Wauquiez : Pécresse, Juppé et Sarkozy furax... mais pas les militants

Wauquiez : Pécresse, Juppé et Sarkozy furax... mais pas les militants WAUQUIEZ - La droite est-elle en train de se déchirer ? Les propos de Laurent Wauquiez tenus à l'EM Lyon, puis ses explications de texte, ont semé la zizanie dans sa famille politique. Mais les sympathisants LR ne lui en tiennent pas rigueur.

  • Laurent Wauquiez reste malgré lui empêtré dans la polémique depuis que Quotidien a diffusé un enregistrement d'une conférence tenue devant les étudiants de l'EM Lyon. Plusieurs personnalités du parti LR ont claqué la porte.
  • Valérie Pécresse a réagi aux propos de Laurent Wauquiez sur RTL : "Il y a deux droites, il y a une droite des décibels et une droite de la crédibilité", a-t-elle durement jugé.
  • Alain Juppé serait, en privé, très sévère également. "Quel con !", aurait-il lâché à son entourage à propos du patron de la droite.
  • Néanmoins, 82% des sympathisants de droite pensent que Laurent Wauquiez a eu raison d'assumer ses propos, selon un sondage publié par BFMTV. 

22/02/18 - 18:00 - L'enregistrement des déclarations de Wauquiez est-il illégal ?

FIN DU DIRECT - La plainte de Laurent Wauquiez a-t-il des chances d'aboutir à une condamnation de Quotidien ? Pour Delphine Meillet, avocate au barreau de Paris, interrogée par Le Parisien, il est difficile de considérer que les enregistrements faits à l'insu de l'homme politique sont illégaux. "Il a tenu des propos qui sont considérés, selon la jurisprudence, d''intérêt général'". "A partir du moment où vous tenez des propos d'intérêt général et que vous êtes vous-même une personne publique, il est légal de diffuser ces propos". La Cour de cassation a d'ailleurs tranché la question de l'enregistrement effectué en secret : si l'intérêt général est démontré, la méthode en cas d'espèce n'est pas condamnable.

22/02/18 - 11:57 - "Mais quel con !" : la réaction de Juppé aux propos de Wauquiez

"Mais quel con !". Voilà, selon Le Parisien, les mots qu'auraient eu Alain Juppé après avoir découvert les déclarations de Laurent Wauquiez à son sujet devant les étudiants de l’école de commerce EM Lyon.
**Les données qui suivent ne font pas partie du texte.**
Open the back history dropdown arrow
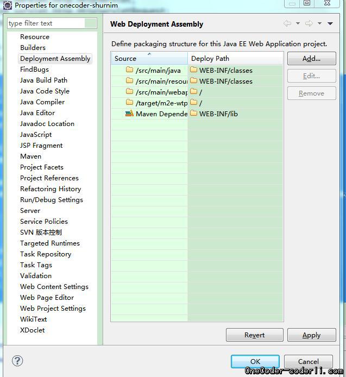 pyautogui.click(x=298, y=24)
Pour rappel, le patron des Républicains a ouvertement critiqué la gestion du maire de Bordeaux qui aurait "totalement cramé la caisse", "fait exploser les impôts, la dépense publique et l’endettement".

21/02/18 - 20:30 - La réponse de Quotidien à Laurent Wauquiez

Entre Laurent Wauquiez et Quotidien, l'émission de Yann Barthès, les relations sont pour le moins tendues. "Les méthodes auxquelles s’est livré un journaliste sont des méthodes de voyou", a estimé le président de LR hier soir, qui a ajouté qu'il allait porter plainte et saisir le CSA. "C’est une très bonne chose car on préfère nettement être jugé par la justice que par Laurent Wauquiez, ça s’appelle l’état de droit", a répondu Yann Barthès à l'antenne, ajoutant : "Quotidien a toujours été respectueux de la vie privée sauf que, dans ce cas, il s’agit d’une parole publique, d’un homme public, face à un public et qui évoquait un sujet politique. S’il y a un procès, il va être passionnant car ce sont des sujets passionnants".
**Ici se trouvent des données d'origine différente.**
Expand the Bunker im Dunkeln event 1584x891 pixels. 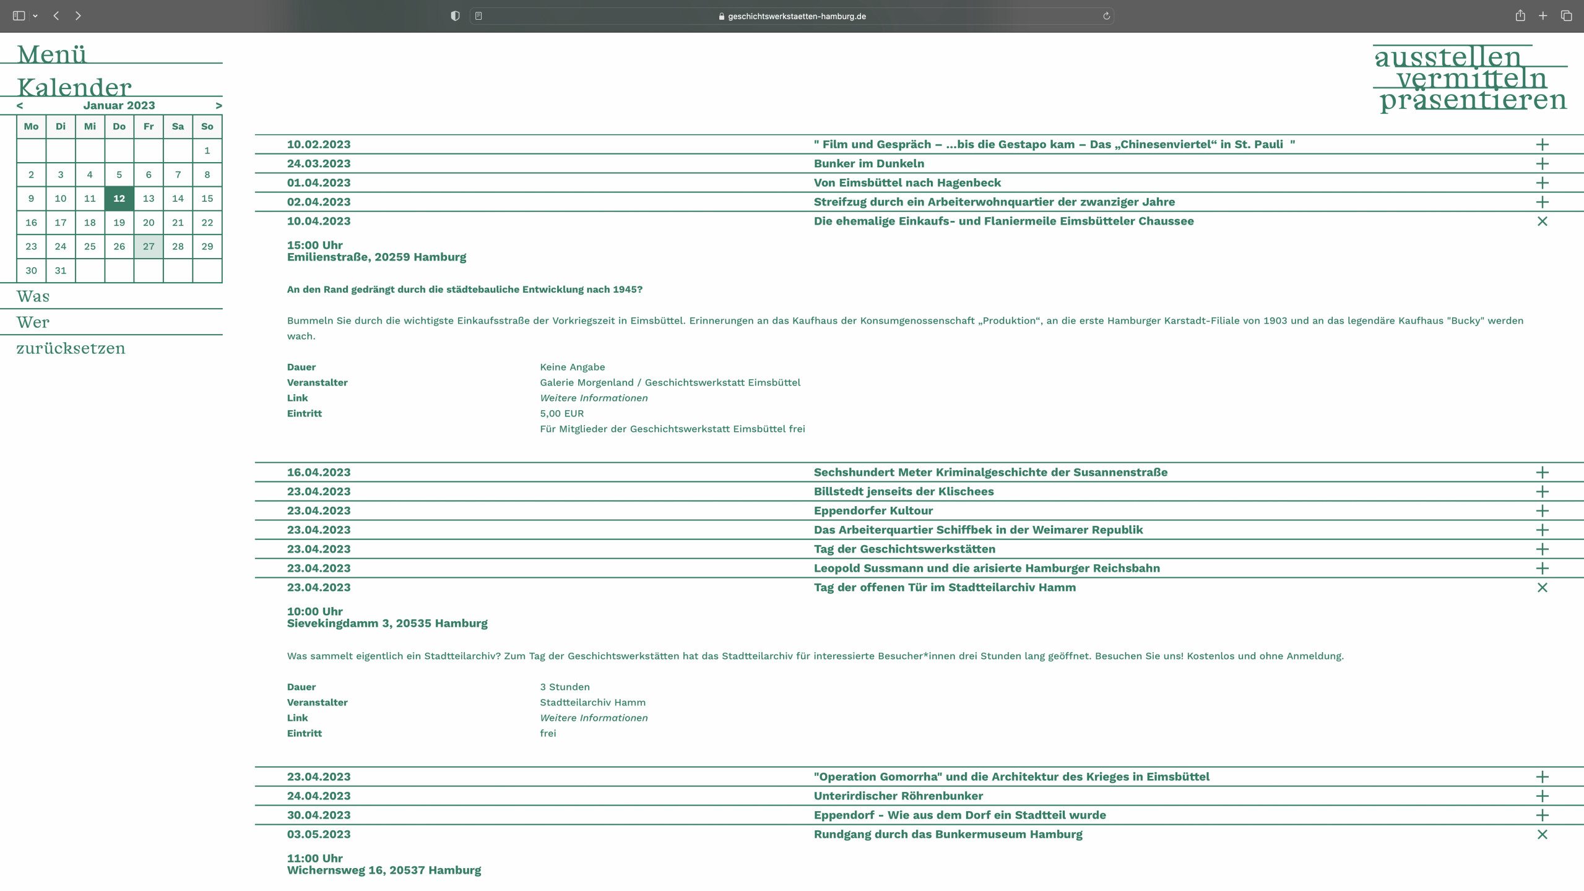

21/02/18 - 20:00 - "Une grosse merde" : selon Wauquiez, Sarkozy n'a pas été aussi vulgaire

Le patron de la droite a-t-il été copieusement insulté par l'ancien président au téléphone ? "Il était mécontent et je le comprends. Mais ceux qui connaissent Nicolas Sarkozy savent bien que ce n'est pas sa façon de s'exprimer", a fait savoir Laurent Wauquiez au Figaro ce mercredi 21 février. Le Canard Enchaîné indique dans son édition du jour que l'ancien chef de l'Etat a glissé ces mots doux : "Beaucoup de monde me disait que tu n'étais qu'une grosse merde. Aujourd'hui je n'ai d'autre choix que de penser comme eux". L'entourage de Nicolas Sarkozy est en tout cas clair : "La conversation a été très vive" et "la plaie pourrait laisser quelques trace", indique-t-il au Figaro.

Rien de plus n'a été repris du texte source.